Records from a dataset:
^^^^^^^^

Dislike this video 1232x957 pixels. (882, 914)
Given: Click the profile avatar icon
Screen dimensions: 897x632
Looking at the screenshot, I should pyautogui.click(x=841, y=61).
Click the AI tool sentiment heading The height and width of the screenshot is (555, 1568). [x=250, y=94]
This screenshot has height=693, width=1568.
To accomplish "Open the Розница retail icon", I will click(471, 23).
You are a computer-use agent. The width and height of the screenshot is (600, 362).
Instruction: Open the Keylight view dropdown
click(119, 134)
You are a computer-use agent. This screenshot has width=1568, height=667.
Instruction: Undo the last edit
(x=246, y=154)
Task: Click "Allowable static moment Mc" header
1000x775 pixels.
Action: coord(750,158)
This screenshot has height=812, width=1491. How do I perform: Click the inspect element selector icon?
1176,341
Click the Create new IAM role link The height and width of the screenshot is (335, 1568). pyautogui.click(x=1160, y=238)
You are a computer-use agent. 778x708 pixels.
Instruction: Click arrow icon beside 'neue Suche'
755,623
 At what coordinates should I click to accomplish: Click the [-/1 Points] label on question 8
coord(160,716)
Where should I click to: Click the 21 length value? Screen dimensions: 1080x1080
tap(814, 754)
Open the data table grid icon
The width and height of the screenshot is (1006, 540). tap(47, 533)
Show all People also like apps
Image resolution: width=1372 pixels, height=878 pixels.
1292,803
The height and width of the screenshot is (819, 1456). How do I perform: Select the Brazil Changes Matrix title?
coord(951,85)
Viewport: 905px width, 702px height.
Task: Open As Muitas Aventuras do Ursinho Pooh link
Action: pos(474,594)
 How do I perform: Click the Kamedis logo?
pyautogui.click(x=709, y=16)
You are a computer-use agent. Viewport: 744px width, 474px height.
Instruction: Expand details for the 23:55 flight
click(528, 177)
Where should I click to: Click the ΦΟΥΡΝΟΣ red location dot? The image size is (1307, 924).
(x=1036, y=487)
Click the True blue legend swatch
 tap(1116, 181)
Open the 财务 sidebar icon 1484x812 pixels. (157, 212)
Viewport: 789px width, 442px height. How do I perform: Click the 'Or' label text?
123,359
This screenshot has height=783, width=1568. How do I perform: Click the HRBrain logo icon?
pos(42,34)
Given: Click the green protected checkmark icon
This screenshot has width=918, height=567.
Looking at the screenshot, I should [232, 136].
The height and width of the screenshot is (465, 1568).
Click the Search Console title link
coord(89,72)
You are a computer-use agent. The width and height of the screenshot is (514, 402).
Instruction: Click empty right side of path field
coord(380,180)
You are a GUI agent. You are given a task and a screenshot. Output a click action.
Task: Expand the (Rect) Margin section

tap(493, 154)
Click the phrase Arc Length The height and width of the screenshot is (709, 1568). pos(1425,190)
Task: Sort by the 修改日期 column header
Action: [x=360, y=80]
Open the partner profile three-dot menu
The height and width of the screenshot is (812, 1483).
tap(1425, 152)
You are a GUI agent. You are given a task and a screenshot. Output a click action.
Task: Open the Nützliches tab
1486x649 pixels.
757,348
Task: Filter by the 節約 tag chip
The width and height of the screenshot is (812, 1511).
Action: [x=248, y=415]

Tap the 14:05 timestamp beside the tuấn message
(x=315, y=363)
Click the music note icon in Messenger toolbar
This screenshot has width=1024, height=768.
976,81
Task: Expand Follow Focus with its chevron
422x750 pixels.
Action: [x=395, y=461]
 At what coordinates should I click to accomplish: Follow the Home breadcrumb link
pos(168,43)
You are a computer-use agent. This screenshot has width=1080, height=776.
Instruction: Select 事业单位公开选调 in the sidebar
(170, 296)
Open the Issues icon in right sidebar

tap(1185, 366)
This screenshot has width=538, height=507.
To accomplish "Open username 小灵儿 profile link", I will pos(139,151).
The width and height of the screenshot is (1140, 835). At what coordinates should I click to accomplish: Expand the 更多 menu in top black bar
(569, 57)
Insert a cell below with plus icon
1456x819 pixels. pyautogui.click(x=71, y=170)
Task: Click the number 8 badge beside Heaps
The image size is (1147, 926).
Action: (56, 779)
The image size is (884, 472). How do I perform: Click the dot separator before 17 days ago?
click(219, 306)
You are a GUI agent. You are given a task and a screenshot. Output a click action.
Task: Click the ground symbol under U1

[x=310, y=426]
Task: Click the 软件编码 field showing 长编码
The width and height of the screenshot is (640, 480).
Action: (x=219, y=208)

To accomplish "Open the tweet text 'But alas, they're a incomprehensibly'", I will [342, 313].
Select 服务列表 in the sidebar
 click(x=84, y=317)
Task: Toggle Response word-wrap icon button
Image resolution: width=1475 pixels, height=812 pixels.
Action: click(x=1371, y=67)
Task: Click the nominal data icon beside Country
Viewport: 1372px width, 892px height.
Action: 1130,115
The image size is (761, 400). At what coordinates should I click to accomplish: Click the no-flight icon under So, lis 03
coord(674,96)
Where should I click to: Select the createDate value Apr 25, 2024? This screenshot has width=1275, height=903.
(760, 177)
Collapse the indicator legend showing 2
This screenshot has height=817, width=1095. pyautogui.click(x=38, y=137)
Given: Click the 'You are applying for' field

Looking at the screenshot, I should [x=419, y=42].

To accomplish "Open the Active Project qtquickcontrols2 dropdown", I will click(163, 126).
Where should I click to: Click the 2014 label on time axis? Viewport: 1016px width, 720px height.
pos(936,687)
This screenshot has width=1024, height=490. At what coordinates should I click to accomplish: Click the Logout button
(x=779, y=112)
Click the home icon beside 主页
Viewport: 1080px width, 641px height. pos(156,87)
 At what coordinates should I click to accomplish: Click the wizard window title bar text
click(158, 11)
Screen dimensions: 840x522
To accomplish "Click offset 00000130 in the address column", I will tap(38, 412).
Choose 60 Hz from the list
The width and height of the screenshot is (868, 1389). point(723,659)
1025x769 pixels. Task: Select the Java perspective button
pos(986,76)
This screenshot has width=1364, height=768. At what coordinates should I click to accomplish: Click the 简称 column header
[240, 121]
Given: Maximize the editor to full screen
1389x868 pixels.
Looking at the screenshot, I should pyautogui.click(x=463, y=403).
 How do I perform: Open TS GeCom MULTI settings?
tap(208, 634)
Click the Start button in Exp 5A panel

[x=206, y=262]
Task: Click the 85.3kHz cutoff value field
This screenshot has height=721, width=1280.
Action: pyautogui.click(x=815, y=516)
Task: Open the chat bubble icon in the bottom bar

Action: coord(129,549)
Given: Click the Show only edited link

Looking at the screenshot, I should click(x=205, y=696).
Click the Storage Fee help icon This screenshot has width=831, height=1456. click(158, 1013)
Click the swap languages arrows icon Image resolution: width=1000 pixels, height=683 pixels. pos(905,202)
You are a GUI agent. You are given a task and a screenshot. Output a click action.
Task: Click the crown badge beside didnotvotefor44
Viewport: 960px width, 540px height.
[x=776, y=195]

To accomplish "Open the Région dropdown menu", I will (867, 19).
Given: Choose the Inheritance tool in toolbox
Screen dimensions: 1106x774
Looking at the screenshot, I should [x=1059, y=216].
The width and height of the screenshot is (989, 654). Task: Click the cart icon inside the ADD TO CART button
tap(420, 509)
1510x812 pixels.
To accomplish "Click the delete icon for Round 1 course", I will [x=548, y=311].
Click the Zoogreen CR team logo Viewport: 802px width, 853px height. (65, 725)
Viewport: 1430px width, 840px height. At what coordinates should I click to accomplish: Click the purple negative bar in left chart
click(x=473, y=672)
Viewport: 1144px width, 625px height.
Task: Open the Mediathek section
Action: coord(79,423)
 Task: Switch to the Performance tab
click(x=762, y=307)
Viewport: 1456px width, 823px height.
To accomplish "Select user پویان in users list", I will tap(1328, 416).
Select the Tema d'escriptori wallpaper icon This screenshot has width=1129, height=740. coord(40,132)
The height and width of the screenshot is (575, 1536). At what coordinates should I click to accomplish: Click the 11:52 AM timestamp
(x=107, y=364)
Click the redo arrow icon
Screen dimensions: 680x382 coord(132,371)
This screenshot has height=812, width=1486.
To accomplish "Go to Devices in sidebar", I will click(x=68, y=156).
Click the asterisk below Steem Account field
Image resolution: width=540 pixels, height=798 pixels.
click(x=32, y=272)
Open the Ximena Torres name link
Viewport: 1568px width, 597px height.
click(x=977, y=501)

^^^^^^^^

- Given problem: Reproduce the listing above, starting at its first line and ending at the line that contains "will click(471, 23).", including both of those lines.

- Full response:
Dislike this video 1232x957 pixels. (882, 914)
Given: Click the profile avatar icon
Screen dimensions: 897x632
Looking at the screenshot, I should pyautogui.click(x=841, y=61).
Click the AI tool sentiment heading The height and width of the screenshot is (555, 1568). [x=250, y=94]
This screenshot has height=693, width=1568.
To accomplish "Open the Розница retail icon", I will click(471, 23).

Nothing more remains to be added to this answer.